» **Article**
++++++++

# Oak Parks Oh Im Awesome



## Lucky-C-Acres-Minis (Apr 14, 2011)

My boy




*sigh* I love this horse!
















And I just had to share this headshot of his son Max, can't get over how similar they look!


----------



## little lady (Apr 15, 2011)

He is so photogenic!



I have to agree he is a handsome fella but have always thought that.


----------



## markadoodle (Apr 15, 2011)

Yep, I'm in love. He is stunning, I have always thought so much of Doc, and I am always so happy to see a thread with more pictures of him. You have your self an incredible little guy!


----------



## Lucky-C-Acres-Minis (Apr 15, 2011)

Aww thank you gals!



This guy is soooo special to me and even after owning him going on 3 years now I still can't believe I get to call him "mine" and he still sets my heart a flutter when I watch him.


----------



## Taylor Richelle (Apr 15, 2011)

_I love all your posts about "Doc" It's so nice to read a post about someone's mini (s) and really feel how much they love them. Most just post to show off their horses (not that it's a bad thing, love seeing all the stunning minis) but you post to show how much you truly love your little man. As you should! He is absolutly stunning and I would be proud to _



_ Keep the pictures coming I enjoy them _


----------



## Lucky-C-Acres-Minis (Apr 16, 2011)

Taylor Richelle said:


> _I love all your posts about "Doc" It's so nice to read a post about someone's mini (s) and really feel how much they love them. Most just post to show off their horses (not that it's a bad thing, love seeing all the stunning minis) but you post to show how much you truly love your little man. As you should! He is absolutly stunning and I would be proud to _
> 
> 
> 
> _ Keep the pictures coming I enjoy them _


Aww thanks Taylor!



This boy helped heal my heart and refuel my passion for these little ones when I was about ready to throw in the towel


----------



## Getitia (Apr 17, 2011)

Such a pretty boy - your love and admiration for him is wonderful.


----------



## Tami (Apr 24, 2011)

I LOVE that photo of him. He sure was named correctly.....



I am so happy I have his daddy back......just sad that his dam is done having babies, because they were very special.


----------



## JaiteraMiniatures (Apr 24, 2011)

I know I'm a fan! I adore his looks, and Max looks like the spitting image of him


----------



## Lucky-C-Acres-Minis (Apr 24, 2011)

Thanks ladies!

Aww Tami I'm bummed now! Was soo hoping you'd get to cross Oh Oh and Doctrine again since you had him back



Give them both a big smooch for me!


----------

++++++++

» **Recorded information**
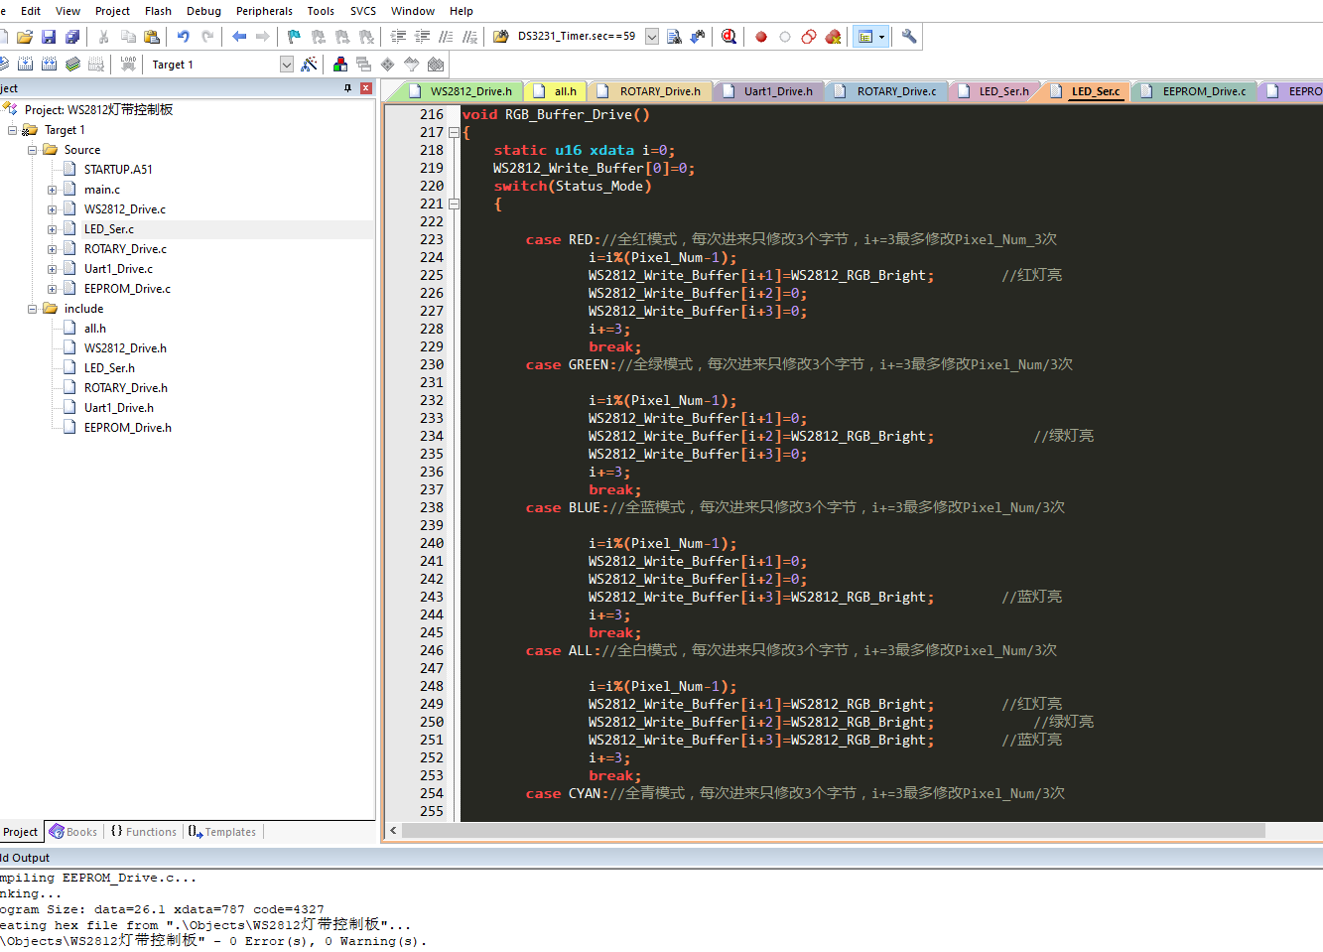Insert a breakpoint using red dot icon

(x=761, y=37)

++++++++

Please reproduce the forum thread about Doc word for word, starting with "I LOVE that" and going on through "JaiteraMiniatures (Apr 24, 2011)". The listing has no connection to the forum thread about Doc.

» **Solution to the problem**
I LOVE that photo of him. He sure was named correctly.....



I am so happy I have his daddy back......just sad that his dam is done having babies, because they were very special.


----------



## JaiteraMiniatures (Apr 24, 2011)